Lake Kivu sits on the border of Rwanda and the Democratic Republic of Congo, but this isn't a lake you want to be swimming in. The lake, which is 1590 feet deep and 915 square miles wide, contains a deadly amount of methane gas (2118 billion cubic feet) and carbon dioxide (10,594 billion cubic feet). Rwanda currently has plans to turn the lake around by using the gas as a power source, and possibly saving many lives in the process. 

There is worry that the dangerous combination of methane and CO2 could cause what experts are calling a "catastrophic" natural disaster. If the mix of dissolved gases is disturbed, it would cause a limnic eruption, or a lake overturn. This could result in an explosion, which would cause large waves of CO2 and suffocate people and animals in surrounding areas.

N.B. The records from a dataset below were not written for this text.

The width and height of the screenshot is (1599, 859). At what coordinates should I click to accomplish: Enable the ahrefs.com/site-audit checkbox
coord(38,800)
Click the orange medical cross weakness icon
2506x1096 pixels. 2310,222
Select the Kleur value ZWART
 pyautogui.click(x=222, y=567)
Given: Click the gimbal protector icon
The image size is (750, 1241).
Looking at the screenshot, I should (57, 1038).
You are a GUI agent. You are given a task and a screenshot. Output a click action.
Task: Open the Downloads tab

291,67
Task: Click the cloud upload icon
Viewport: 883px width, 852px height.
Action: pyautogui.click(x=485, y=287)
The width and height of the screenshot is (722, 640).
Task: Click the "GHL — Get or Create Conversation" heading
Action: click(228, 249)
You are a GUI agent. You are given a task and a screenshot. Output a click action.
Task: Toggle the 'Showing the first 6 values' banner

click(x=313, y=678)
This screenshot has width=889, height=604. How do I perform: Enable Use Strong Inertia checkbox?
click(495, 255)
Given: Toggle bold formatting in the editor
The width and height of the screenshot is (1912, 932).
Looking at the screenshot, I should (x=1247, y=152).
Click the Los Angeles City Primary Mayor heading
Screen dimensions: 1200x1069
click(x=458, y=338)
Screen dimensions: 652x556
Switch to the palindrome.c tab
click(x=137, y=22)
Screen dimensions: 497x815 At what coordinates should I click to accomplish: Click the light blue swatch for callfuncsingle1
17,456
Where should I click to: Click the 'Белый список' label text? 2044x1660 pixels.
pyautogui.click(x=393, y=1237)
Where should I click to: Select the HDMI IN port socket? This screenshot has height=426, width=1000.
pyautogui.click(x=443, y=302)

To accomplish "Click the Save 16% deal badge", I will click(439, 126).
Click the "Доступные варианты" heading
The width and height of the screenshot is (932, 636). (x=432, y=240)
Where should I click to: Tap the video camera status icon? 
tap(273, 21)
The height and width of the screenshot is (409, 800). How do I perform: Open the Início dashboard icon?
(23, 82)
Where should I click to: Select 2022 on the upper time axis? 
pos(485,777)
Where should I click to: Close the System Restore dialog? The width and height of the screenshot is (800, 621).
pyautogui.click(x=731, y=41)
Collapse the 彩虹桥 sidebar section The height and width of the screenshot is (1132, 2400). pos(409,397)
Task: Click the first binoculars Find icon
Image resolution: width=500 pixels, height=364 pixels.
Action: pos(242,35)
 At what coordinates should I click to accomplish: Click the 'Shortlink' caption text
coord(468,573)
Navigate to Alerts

Matthew Yalire, a researcher at the Goma Volcano Observatory, says extracting the methane from the lake would help to stabilize it. If they are unsuccessful, an eruption would put two million people in danger. 

 A pilot project is currently underway, producing about two megawatts of electricity from the methane. A new plant is being built on the eastern shore of Kivu, where US-based ContourGlobal hopes to boost production.

"Our team is focused on extracting methane from the lake to generate electricity that will expand household access to power, lower costs, and reduce environmental hazards," ContourGlobal told PhysOrg.

The company's $200 million project, called KivuWatt, aims to reduce the threat of danger and turn the gases into energy and, ultimately, profit.

The process involves gas being pumped from the lower parts of the lake, where there is more methane saturation. When the water reaches the surface, the gases are released and separated. The methane is sent to the plant and the CO2 is dissolved once again and is put back into the depths of the lake. The lake's structure, flora and fauna will go untouched.

Rwanda's government has a goal of tripling their current access to electricity from 18 percent to 70 percent by 2017.